Information given:

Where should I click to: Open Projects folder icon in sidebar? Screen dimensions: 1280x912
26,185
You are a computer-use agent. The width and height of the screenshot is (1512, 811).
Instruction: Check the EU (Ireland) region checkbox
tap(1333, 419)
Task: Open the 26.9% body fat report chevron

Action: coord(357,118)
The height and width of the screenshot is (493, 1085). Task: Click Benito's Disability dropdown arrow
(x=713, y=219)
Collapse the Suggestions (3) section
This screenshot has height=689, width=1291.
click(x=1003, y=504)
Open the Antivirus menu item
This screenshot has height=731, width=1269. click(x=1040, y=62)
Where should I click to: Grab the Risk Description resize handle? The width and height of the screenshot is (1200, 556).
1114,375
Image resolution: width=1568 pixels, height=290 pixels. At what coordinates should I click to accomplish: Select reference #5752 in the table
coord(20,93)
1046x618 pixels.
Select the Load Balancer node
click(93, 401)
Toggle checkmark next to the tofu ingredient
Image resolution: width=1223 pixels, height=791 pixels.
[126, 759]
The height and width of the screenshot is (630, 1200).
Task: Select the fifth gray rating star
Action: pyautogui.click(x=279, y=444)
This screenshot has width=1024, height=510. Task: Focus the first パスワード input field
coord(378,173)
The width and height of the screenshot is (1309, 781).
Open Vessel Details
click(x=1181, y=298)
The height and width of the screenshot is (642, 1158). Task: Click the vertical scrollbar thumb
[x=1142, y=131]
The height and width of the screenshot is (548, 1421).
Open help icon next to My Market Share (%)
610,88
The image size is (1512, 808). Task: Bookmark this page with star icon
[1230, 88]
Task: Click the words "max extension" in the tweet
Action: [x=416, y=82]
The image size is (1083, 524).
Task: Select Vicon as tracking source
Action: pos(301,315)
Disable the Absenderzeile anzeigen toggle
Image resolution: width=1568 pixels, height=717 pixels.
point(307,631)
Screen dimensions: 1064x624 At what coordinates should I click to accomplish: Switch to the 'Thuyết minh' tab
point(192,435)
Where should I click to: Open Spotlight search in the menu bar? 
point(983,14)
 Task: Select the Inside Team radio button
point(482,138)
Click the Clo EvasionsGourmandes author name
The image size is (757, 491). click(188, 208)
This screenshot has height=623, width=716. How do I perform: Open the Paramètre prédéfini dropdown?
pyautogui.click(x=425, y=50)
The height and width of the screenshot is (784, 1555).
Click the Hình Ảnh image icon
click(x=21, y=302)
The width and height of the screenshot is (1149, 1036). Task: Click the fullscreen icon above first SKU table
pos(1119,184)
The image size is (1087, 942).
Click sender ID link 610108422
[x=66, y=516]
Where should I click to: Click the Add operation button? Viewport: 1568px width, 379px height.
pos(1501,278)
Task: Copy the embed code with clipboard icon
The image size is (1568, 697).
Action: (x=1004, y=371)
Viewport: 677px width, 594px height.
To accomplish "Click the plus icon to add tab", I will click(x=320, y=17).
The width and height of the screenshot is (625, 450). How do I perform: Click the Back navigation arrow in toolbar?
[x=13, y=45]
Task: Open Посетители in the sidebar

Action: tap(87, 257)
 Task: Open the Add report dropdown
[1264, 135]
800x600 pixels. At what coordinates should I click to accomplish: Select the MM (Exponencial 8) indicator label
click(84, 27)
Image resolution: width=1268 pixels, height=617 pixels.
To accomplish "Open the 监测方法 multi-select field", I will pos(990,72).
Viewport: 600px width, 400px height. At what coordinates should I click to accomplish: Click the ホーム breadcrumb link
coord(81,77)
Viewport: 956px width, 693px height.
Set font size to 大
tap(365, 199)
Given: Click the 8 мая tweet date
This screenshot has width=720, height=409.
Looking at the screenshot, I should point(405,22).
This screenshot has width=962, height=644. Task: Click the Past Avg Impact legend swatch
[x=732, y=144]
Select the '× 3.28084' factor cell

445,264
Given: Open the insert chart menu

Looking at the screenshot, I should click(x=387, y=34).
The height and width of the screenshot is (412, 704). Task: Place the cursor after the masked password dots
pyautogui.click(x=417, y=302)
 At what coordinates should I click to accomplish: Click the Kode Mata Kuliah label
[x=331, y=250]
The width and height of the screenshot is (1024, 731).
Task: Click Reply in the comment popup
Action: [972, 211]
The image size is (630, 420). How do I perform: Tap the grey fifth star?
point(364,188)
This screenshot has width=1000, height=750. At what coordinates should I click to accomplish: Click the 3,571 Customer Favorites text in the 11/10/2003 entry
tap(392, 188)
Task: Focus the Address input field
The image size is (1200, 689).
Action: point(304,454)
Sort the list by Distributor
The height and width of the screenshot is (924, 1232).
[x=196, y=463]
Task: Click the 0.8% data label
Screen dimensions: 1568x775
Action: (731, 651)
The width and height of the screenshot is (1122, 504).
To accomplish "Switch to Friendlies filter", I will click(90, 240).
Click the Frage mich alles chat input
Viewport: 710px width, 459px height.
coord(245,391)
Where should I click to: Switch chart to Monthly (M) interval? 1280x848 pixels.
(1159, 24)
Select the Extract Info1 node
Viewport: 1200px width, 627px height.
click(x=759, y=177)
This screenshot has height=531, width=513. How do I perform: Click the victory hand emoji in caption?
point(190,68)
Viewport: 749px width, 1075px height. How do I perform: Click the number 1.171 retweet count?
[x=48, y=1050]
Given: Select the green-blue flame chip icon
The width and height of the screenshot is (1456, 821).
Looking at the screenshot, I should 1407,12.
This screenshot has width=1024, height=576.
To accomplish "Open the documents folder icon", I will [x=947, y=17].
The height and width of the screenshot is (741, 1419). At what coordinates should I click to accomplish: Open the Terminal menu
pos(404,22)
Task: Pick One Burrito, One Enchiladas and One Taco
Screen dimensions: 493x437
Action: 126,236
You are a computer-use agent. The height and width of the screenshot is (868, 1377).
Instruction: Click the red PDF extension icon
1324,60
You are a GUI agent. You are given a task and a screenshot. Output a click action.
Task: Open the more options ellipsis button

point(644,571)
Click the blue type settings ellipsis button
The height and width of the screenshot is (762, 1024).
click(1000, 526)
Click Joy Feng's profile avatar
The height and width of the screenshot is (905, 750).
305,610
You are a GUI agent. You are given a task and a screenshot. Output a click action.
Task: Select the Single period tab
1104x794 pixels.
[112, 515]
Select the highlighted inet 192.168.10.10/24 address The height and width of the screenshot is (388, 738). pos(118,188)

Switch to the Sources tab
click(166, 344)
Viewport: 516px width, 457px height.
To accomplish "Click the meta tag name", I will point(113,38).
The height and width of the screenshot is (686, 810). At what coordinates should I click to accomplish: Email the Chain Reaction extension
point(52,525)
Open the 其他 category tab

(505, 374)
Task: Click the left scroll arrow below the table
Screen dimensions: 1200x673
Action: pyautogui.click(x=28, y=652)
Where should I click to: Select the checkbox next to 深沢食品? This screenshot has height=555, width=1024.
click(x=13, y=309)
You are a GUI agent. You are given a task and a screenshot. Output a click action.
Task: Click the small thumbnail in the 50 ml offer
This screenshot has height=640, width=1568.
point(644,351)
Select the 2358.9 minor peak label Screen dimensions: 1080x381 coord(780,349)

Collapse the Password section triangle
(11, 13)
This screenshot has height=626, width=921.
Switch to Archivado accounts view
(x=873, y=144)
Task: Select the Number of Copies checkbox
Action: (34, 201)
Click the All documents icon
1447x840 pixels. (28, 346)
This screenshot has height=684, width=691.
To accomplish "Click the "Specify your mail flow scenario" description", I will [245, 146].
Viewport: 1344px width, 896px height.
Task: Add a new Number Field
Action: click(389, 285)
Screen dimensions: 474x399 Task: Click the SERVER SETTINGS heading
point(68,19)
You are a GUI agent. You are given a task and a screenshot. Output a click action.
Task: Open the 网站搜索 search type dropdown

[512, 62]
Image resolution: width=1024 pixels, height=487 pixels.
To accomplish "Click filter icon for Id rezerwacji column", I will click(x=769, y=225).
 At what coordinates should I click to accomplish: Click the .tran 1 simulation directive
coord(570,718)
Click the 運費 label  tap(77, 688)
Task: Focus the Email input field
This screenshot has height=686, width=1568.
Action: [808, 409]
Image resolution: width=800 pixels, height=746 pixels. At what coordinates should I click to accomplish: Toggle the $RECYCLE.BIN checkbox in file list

Work task:
Quote the listing word for word from its first line through the line in which "The width and height of the screenshot is (1309, 781)." appears.

Exercise response:
Where should I click to: Open Projects folder icon in sidebar? Screen dimensions: 1280x912
26,185
You are a computer-use agent. The width and height of the screenshot is (1512, 811).
Instruction: Check the EU (Ireland) region checkbox
tap(1333, 419)
Task: Open the 26.9% body fat report chevron

Action: coord(357,118)
The height and width of the screenshot is (493, 1085). Task: Click Benito's Disability dropdown arrow
(x=713, y=219)
Collapse the Suggestions (3) section
This screenshot has height=689, width=1291.
click(x=1003, y=504)
Open the Antivirus menu item
This screenshot has height=731, width=1269. click(x=1040, y=62)
Where should I click to: Grab the Risk Description resize handle? The width and height of the screenshot is (1200, 556).
1114,375
Image resolution: width=1568 pixels, height=290 pixels. At what coordinates should I click to accomplish: Select reference #5752 in the table
coord(20,93)
1046x618 pixels.
Select the Load Balancer node
click(93, 401)
Toggle checkmark next to the tofu ingredient
Image resolution: width=1223 pixels, height=791 pixels.
[126, 759]
The height and width of the screenshot is (630, 1200).
Task: Select the fifth gray rating star
Action: pyautogui.click(x=279, y=444)
This screenshot has width=1024, height=510. Task: Focus the first パスワード input field
coord(378,173)
The width and height of the screenshot is (1309, 781).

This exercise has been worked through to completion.